Женщина, которая ждала (страница 2)
– Нет, не зря. Представьте, если бы пошла, как бы моя мать прореагировала? Да нет, вы не представляете даже, о чем я!
Тетя Соня не нашла что ответить, лишь улыбнулась жалко. Какой неприятный разговор получился – сплошное мучение. Всех, всех их жалко – и Лизоньку, и мать ее Аллочку, и племянника Левушку. Потом вздохнула коротко, глянула на часы, проговорила тихо, но твердо:
– Тебе ехать пора, Лиза. Время позднее, Алла уже волнуется, наверное. Давай я такси вызову?
– А я думала, что все же у вас останусь, – уже без всякой надежды протянула Лиза. – Завтра же воскресенье, в универ не надо идти.
– Нет, Лиза. Прости. И давай не будем больше об этом. Тебе надо быть рядом с мамой, ей плохо одной.
– Но мне плохо дома, теть Сонь, там как в могиле…
– Да перестань уже, ей-богу! Что ты ноешь, как маленькая! – уже начала сердиться тетя Соня. – Тебе надо маме помочь из кризиса выбраться, а ты ноешь только и тем самым еще больше усугубляешь! Ты же знаешь, что мама сердится, когда ты у меня остаешься!

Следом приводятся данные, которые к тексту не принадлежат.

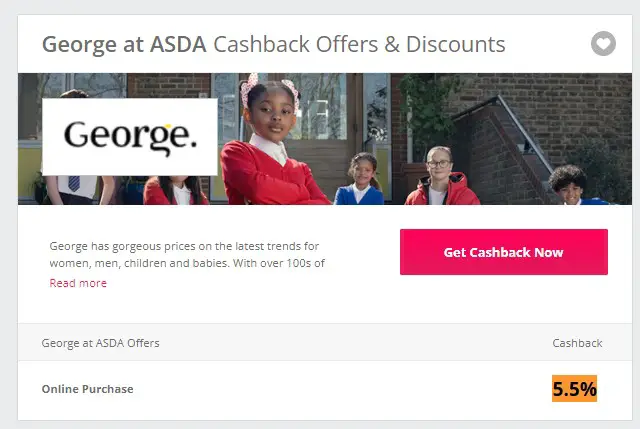Add George at ASDA to favourites heart

[x=603, y=43]
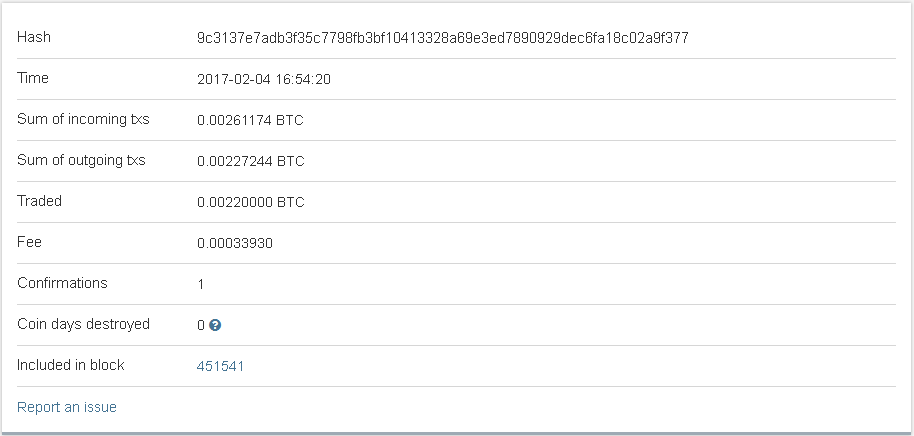Click the Hash row label
Viewport: 914px width, 436px height.
pos(34,37)
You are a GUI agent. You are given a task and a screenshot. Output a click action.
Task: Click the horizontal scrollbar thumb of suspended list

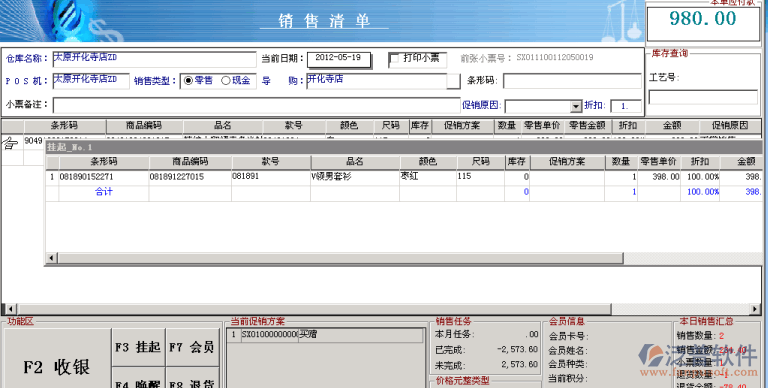(340, 258)
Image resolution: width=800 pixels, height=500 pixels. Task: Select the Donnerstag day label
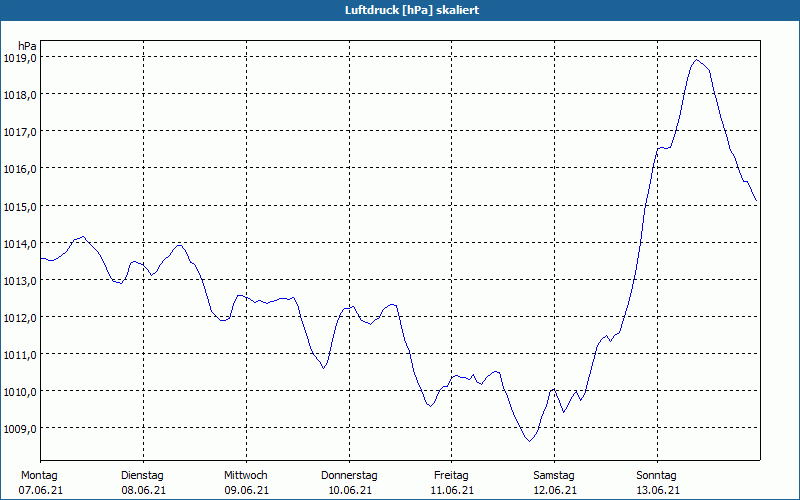point(349,475)
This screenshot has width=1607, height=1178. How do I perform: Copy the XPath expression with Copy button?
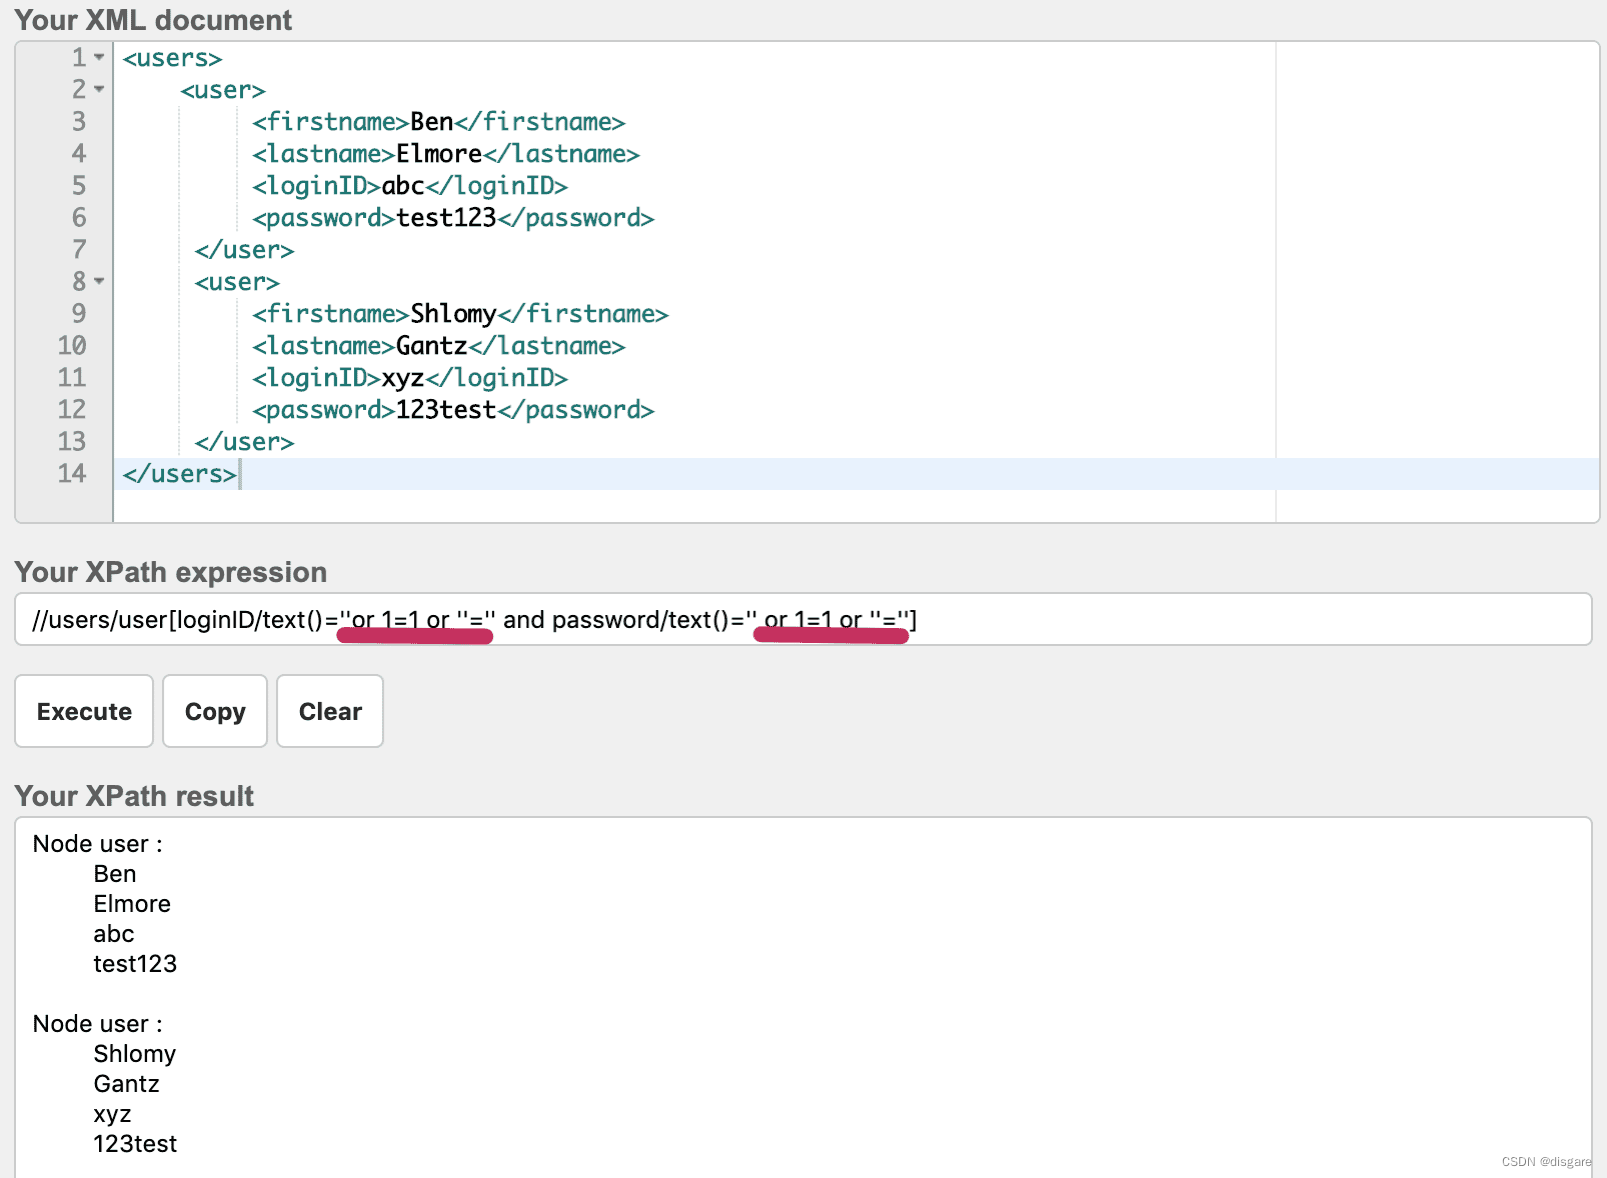click(x=215, y=711)
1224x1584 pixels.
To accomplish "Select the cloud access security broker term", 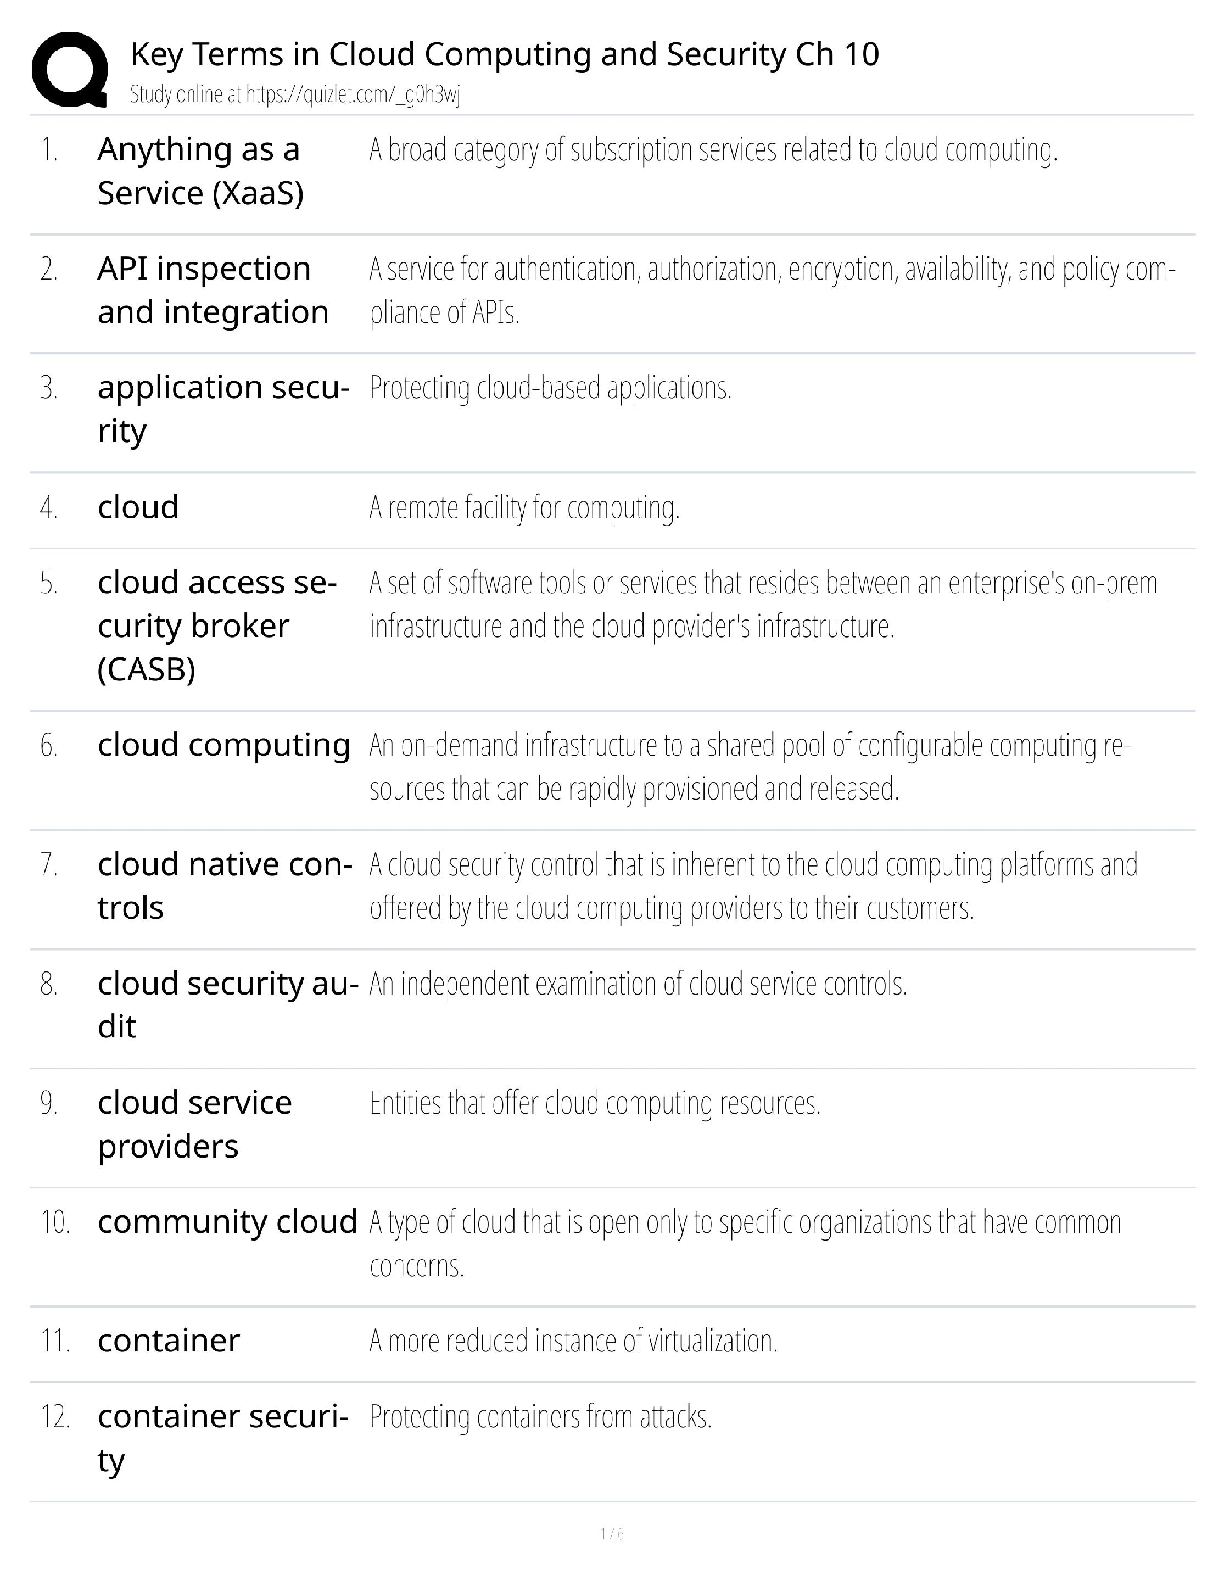I will tap(216, 625).
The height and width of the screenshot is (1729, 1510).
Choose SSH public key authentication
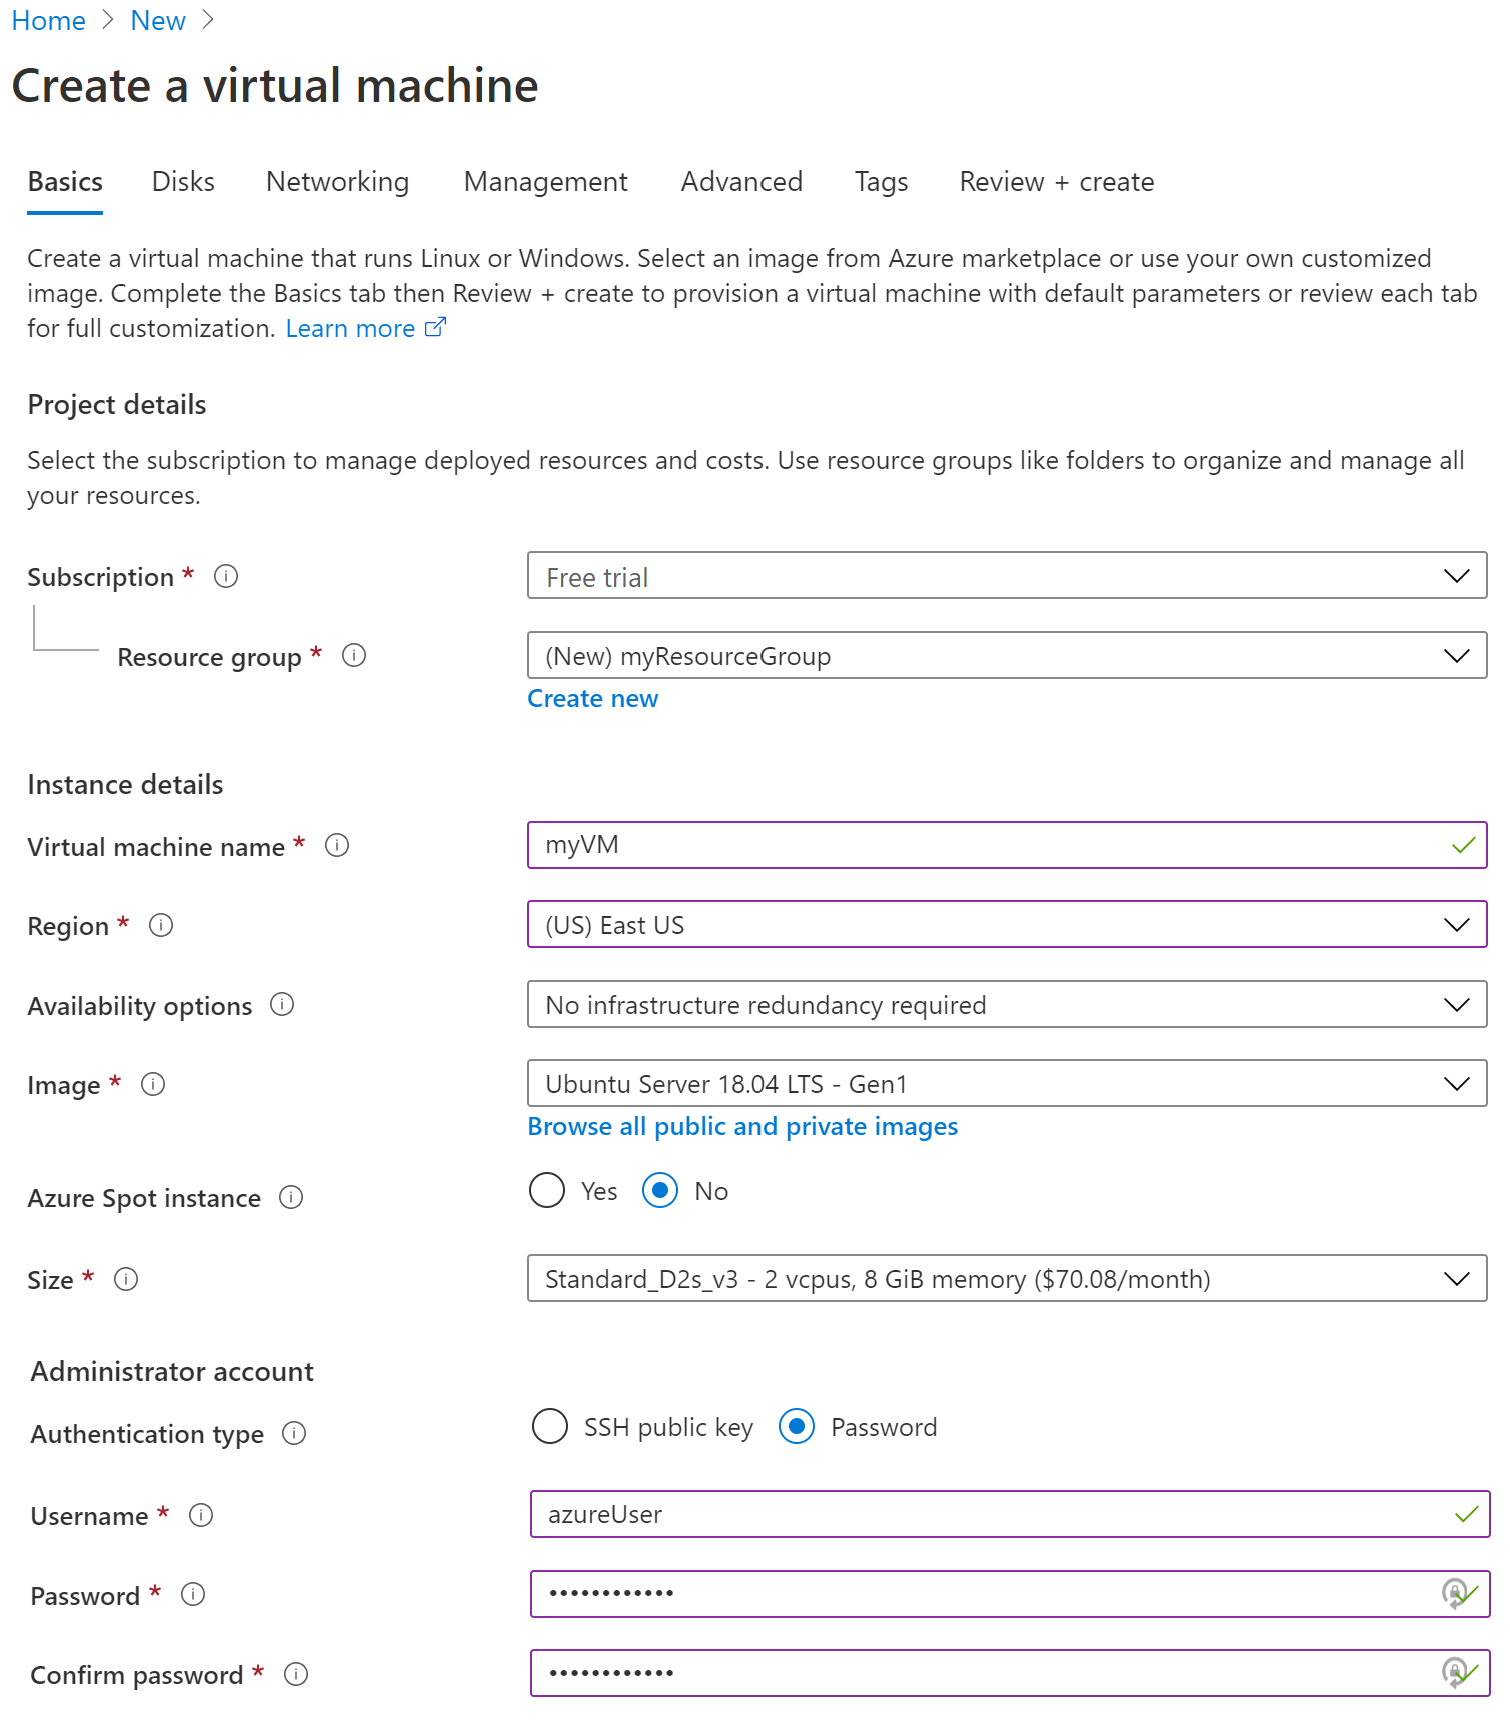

После развода родителей я для нее враг, она сама возвела меж нами эту баррикаду! Ну представь, что она мне завтра опять выговаривать начнет, и я расстроюсь, и давление опять поднимется. Я старый и не совсем здоровый человек, Лизонька, пойми, как мне все это тяжело. Не усугубляй!
– Это не я усугубляю, это она усугубляет. Все время ищет повод, чтобы ко мне придраться, и ведь находит! И срывается на полную катушку! Я ж вам объясняю – она ведет себя так, будто это я виновата, что отец ушел.
– Тебе все это кажется, Лиза. Не придумывай. Все, я вызываю такси.
– Да не надо, я на автобусе уеду. Что я, маленькая? Время еще детское, и одиннадцати часов нет.
Лиза поднялась с места, быстро пошла в прихожую, прихватив со спинки стула свой рюкзак.
– Тогда маме позвони, что ты едешь! – направилась вслед за ней тетя Соня.
– Ладно… Спасибо за ужин, до свидания…
Тетя Соня закрыла за ней дверь, вздохнула. Обиделась все-таки на нее девочка. Может, и впрямь надо было ее у себя оставить…
Хотя нет, нельзя. Алла бы скандалить начала, обвинять, что она заодно с ее бывшей свекровью. Господи, как же все у них нехорошо вышло, неправильно. И бедная девочка мечется во всем этом, страдает.
И снова вспыхнула внутри ужасная досада на старшую сестру Лизу. Ну как, как так можно было вести себя? Чем ей Алла в свое время не угодила? Ведь если Левушка Аллу любил, и Лиза должна была полюбить невестку. По крайней мере, не отторгать изо всех сил. Алла же так старалась.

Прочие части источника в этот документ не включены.